Segment Start: The input
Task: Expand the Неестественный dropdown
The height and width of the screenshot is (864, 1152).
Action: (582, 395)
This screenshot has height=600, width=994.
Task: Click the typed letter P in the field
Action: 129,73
Segment End: The input
Task goal – Reproduce the full set of records precisely.

Task result –
Task: Expand the Неестественный dropdown
The height and width of the screenshot is (864, 1152).
Action: (582, 395)
This screenshot has height=600, width=994.
Task: Click the typed letter P in the field
Action: 129,73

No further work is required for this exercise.